Collected data entries:
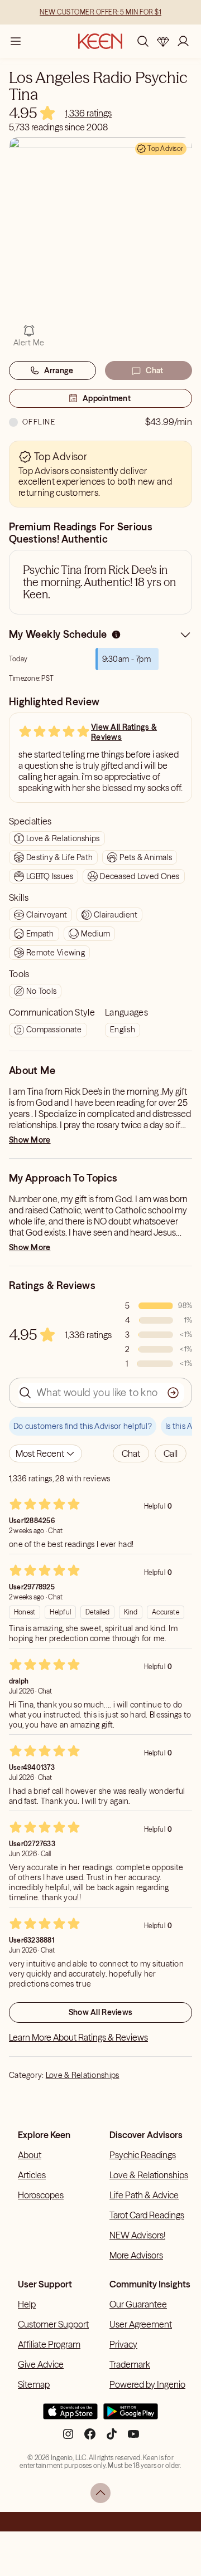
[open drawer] (15, 41)
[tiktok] (111, 2438)
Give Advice (41, 2364)
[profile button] (183, 41)
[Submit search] (173, 1393)
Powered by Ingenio (147, 2384)
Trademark (129, 2364)
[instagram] (68, 2438)
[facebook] (90, 2438)
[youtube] (133, 2438)
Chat (154, 370)
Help (27, 2304)
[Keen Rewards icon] (163, 41)
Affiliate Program (49, 2344)
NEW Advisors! (137, 2235)
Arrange (59, 370)
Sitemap (34, 2384)
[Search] (143, 41)
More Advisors (136, 2255)
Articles (32, 2174)
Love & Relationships (82, 2075)
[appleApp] (70, 2416)
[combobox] (45, 1453)
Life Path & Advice (144, 2195)
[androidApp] (130, 2416)
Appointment (107, 398)
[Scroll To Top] (100, 2493)
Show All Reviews (100, 2012)
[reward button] (163, 41)
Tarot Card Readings (146, 2215)
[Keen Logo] (100, 41)
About (29, 2154)
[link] (88, 113)
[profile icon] (183, 41)
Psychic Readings (142, 2154)
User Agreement (140, 2324)
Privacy (123, 2344)
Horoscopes (41, 2195)
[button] (131, 1453)
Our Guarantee (138, 2304)
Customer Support (53, 2324)
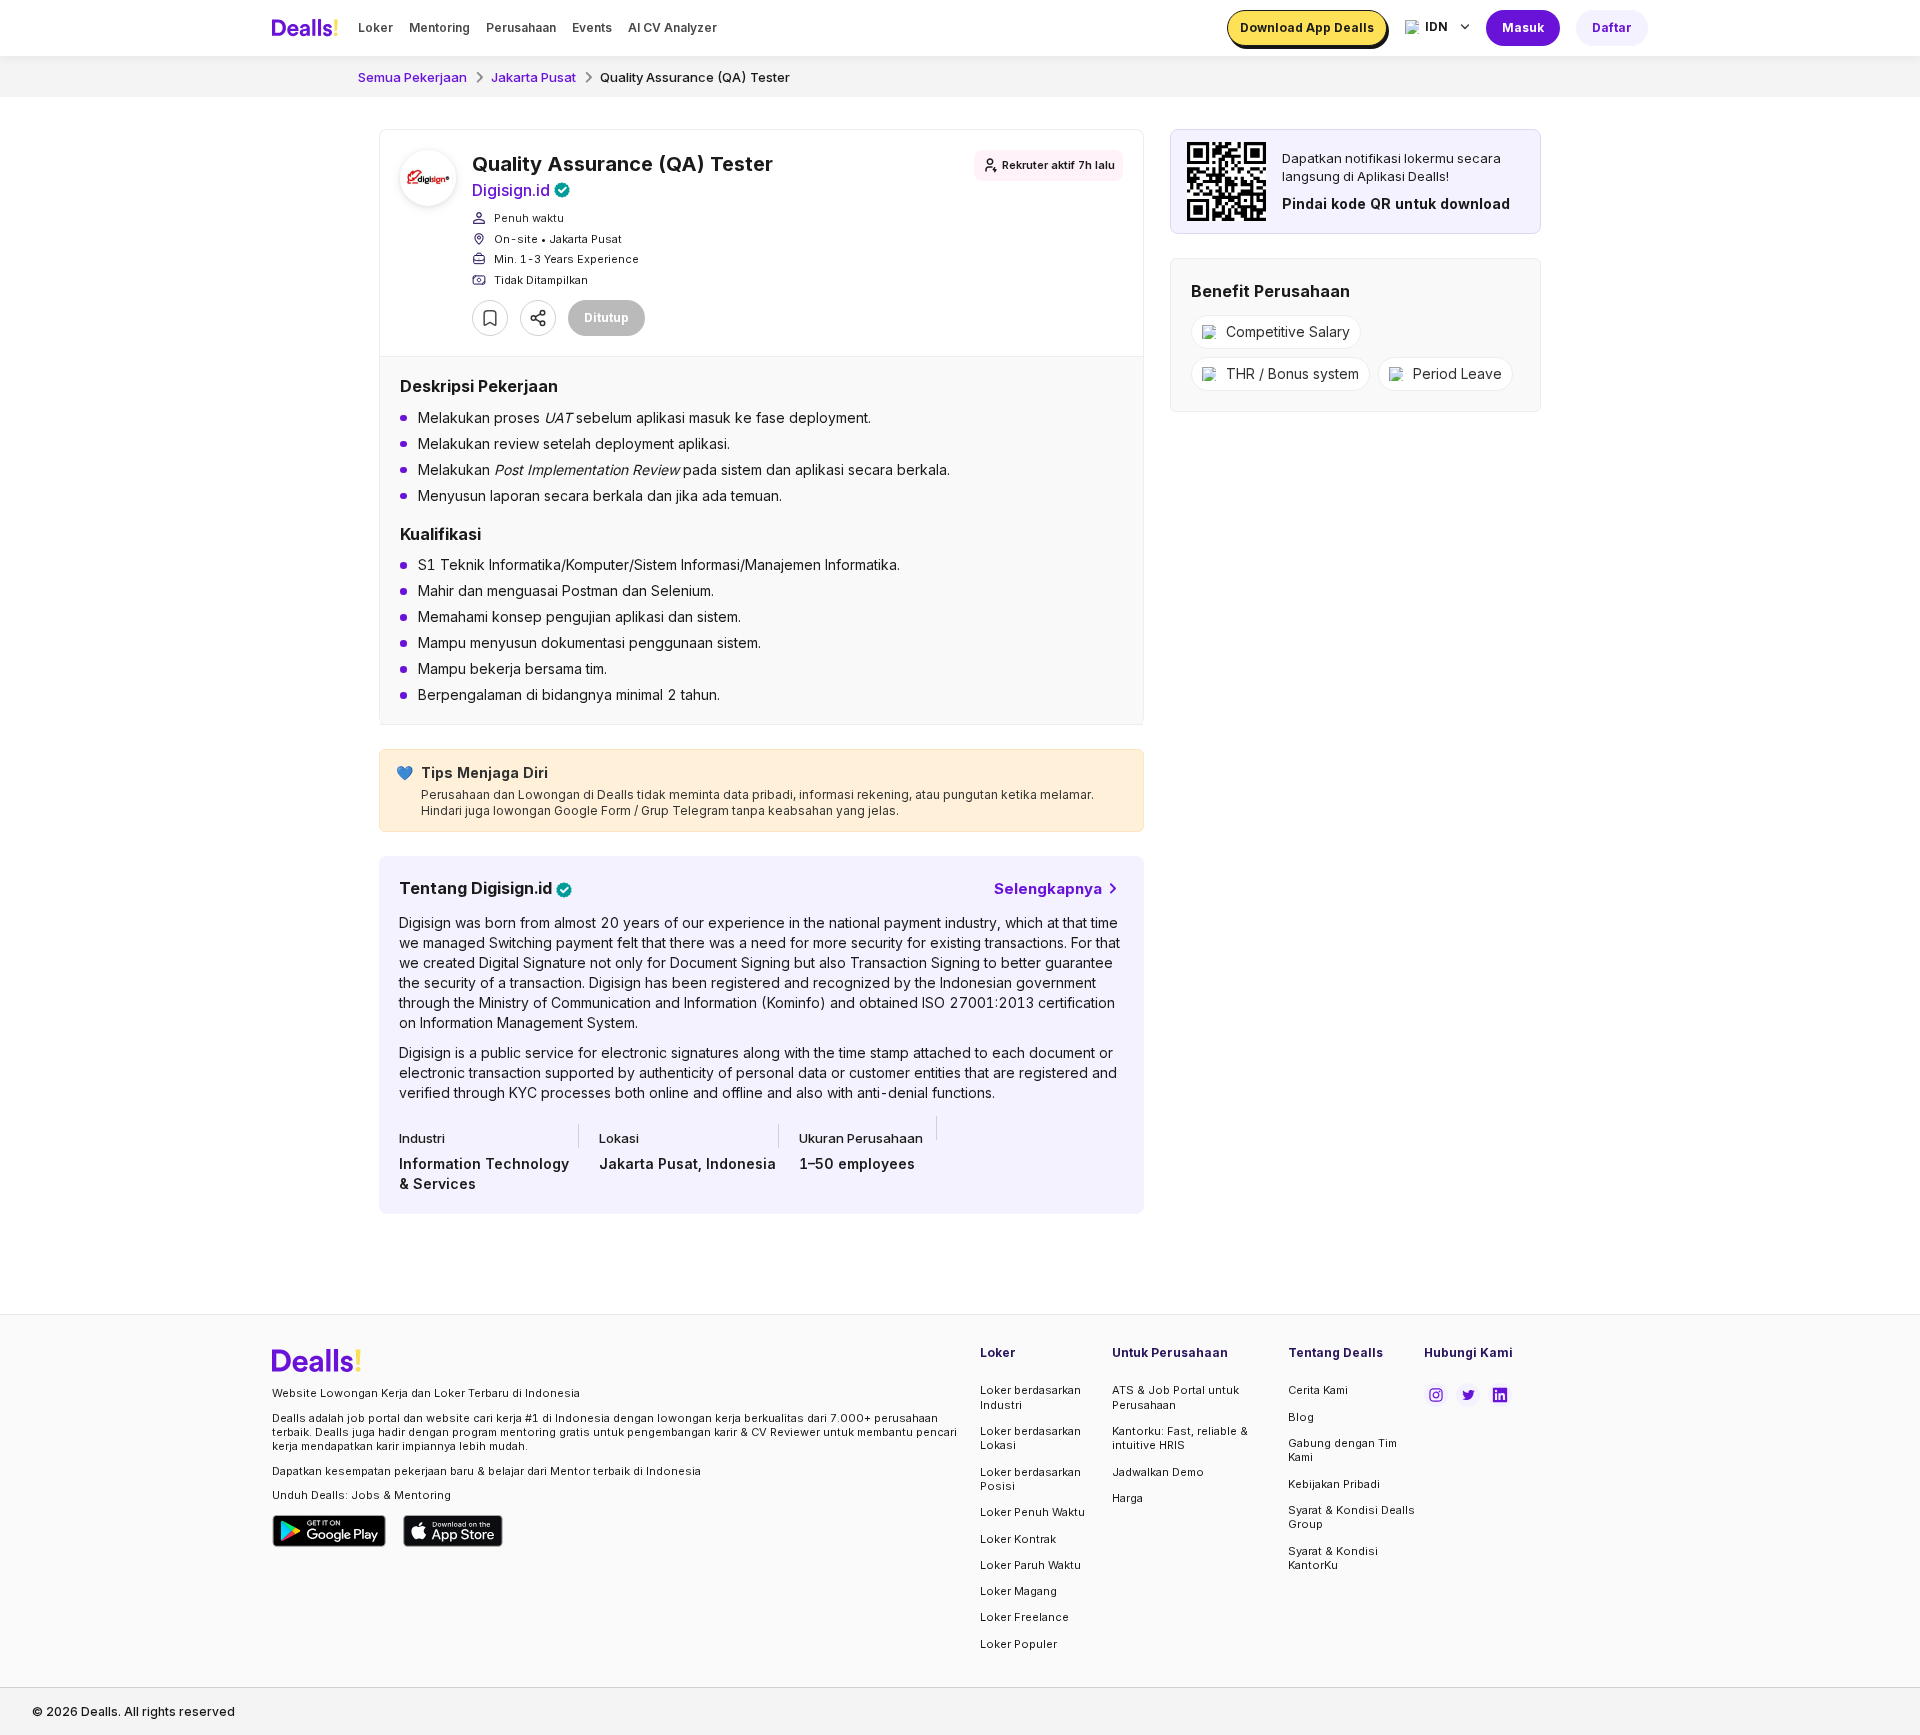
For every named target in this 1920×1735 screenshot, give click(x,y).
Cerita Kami (1318, 1390)
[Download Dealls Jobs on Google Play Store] (329, 1531)
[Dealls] (308, 28)
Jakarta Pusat (533, 77)
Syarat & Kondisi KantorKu (1333, 1558)
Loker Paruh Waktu (1030, 1565)
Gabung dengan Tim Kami (1342, 1450)
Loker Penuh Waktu (1032, 1512)
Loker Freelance (1024, 1617)
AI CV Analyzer (672, 27)
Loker (375, 27)
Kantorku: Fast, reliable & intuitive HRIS (1180, 1438)
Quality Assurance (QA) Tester (695, 77)
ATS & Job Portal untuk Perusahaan (1175, 1397)
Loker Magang (1018, 1591)
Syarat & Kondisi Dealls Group (1351, 1517)
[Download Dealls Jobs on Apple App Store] (453, 1531)
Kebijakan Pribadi (1334, 1484)
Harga (1127, 1498)
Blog (1301, 1417)
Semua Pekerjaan (412, 77)
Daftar (1612, 27)
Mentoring (439, 27)
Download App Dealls (1307, 27)
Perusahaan (521, 27)
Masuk (1523, 27)
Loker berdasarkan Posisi (1030, 1479)
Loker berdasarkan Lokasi (1030, 1438)
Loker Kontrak (1018, 1539)
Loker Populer (1018, 1644)
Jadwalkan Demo (1158, 1472)
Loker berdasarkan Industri (1030, 1397)
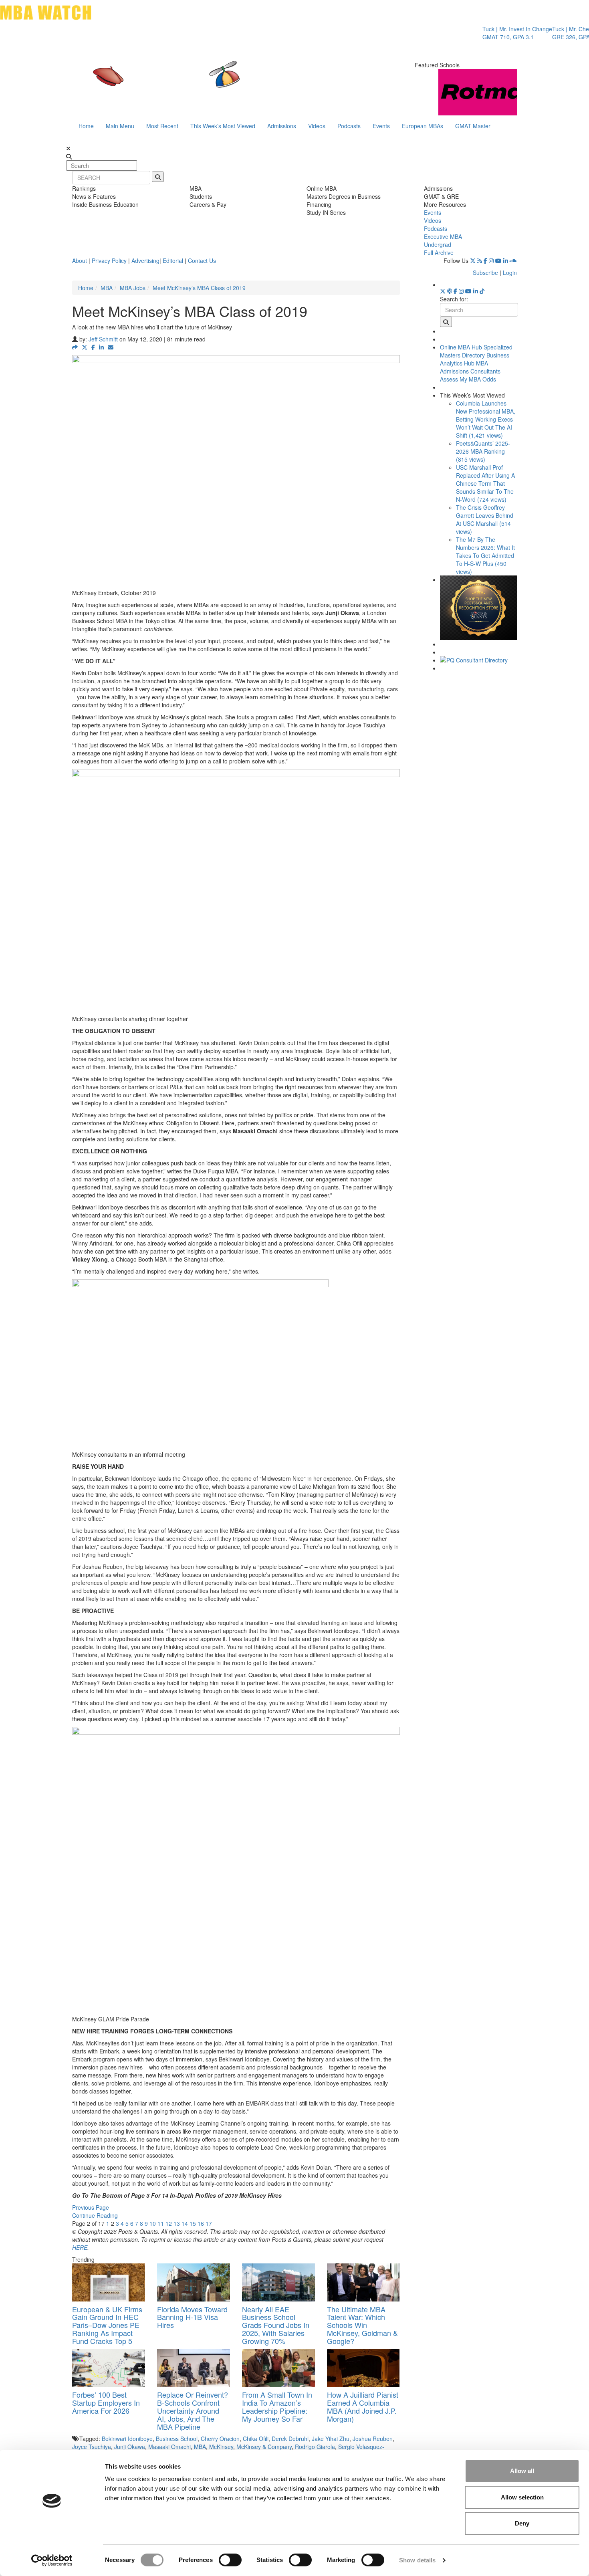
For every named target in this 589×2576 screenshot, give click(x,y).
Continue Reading (95, 2215)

» **AIM OF THE EXERCISE**
What is needed is every record above printed exactly, with no pictures.

» **ANSWER SPACE**
[open drawer] (15, 41)
[tiktok] (111, 2438)
Give Advice (41, 2364)
[profile button] (183, 41)
[Submit search] (173, 1393)
Powered by Ingenio (147, 2384)
Trademark (129, 2364)
[instagram] (68, 2438)
[facebook] (90, 2438)
[youtube] (133, 2438)
Chat (154, 370)
Help (27, 2304)
[Keen Rewards icon] (163, 41)
Affiliate Program (49, 2344)
NEW Advisors! (137, 2235)
Arrange (59, 370)
Sitemap (34, 2384)
[Search] (143, 41)
More Advisors (136, 2255)
Articles (32, 2174)
Love & Relationships (82, 2075)
[appleApp] (70, 2416)
[combobox] (45, 1453)
Life Path & Advice (144, 2195)
[androidApp] (130, 2416)
Appointment (107, 398)
[Scroll To Top] (100, 2493)
Show All Reviews (100, 2012)
[reward button] (163, 41)
Tarot Card Readings (146, 2215)
[Keen Logo] (100, 41)
About (29, 2154)
[link] (88, 113)
[profile icon] (183, 41)
Psychic Readings (142, 2154)
User Agreement (140, 2324)
Privacy (123, 2344)
Horoscopes (41, 2195)
[button] (131, 1453)
Our Guarantee (138, 2304)
Customer Support (53, 2324)
For every named target in this 1920×1735 screenshot, give click(x,y).
Cerita Kami (1318, 1390)
[Download Dealls Jobs on Google Play Store] (329, 1531)
[Dealls] (308, 28)
Jakarta Pusat (533, 77)
Syarat & Kondisi KantorKu (1333, 1558)
Loker Paruh Waktu (1030, 1565)
Gabung dengan Tim Kami (1342, 1450)
Loker Penuh Waktu (1032, 1512)
Loker Freelance (1024, 1617)
AI CV Analyzer (672, 27)
Loker (375, 27)
Kantorku: Fast, reliable & intuitive HRIS (1180, 1438)
Quality Assurance (QA) Tester (695, 77)
ATS & Job Portal untuk Perusahaan (1175, 1397)
Loker Magang (1018, 1591)
Syarat & Kondisi Dealls Group (1351, 1517)
[Download Dealls Jobs on Apple App Store] (453, 1531)
Kebijakan Pribadi (1334, 1484)
Harga (1127, 1498)
Blog (1301, 1417)
Semua Pekerjaan (412, 77)
Daftar (1612, 27)
Mentoring (439, 27)
Download App Dealls (1307, 27)
Perusahaan (521, 27)
Masuk (1523, 27)
Loker berdasarkan Posisi (1030, 1479)
Loker berdasarkan Lokasi (1030, 1438)
Loker Kontrak (1018, 1539)
Loker Populer (1018, 1644)
Jadwalkan Demo (1158, 1472)
Loker berdasarkan Industri (1030, 1397)
For every named target in this 589×2576 screenshot, give click(x,y).
Continue Reading (95, 2215)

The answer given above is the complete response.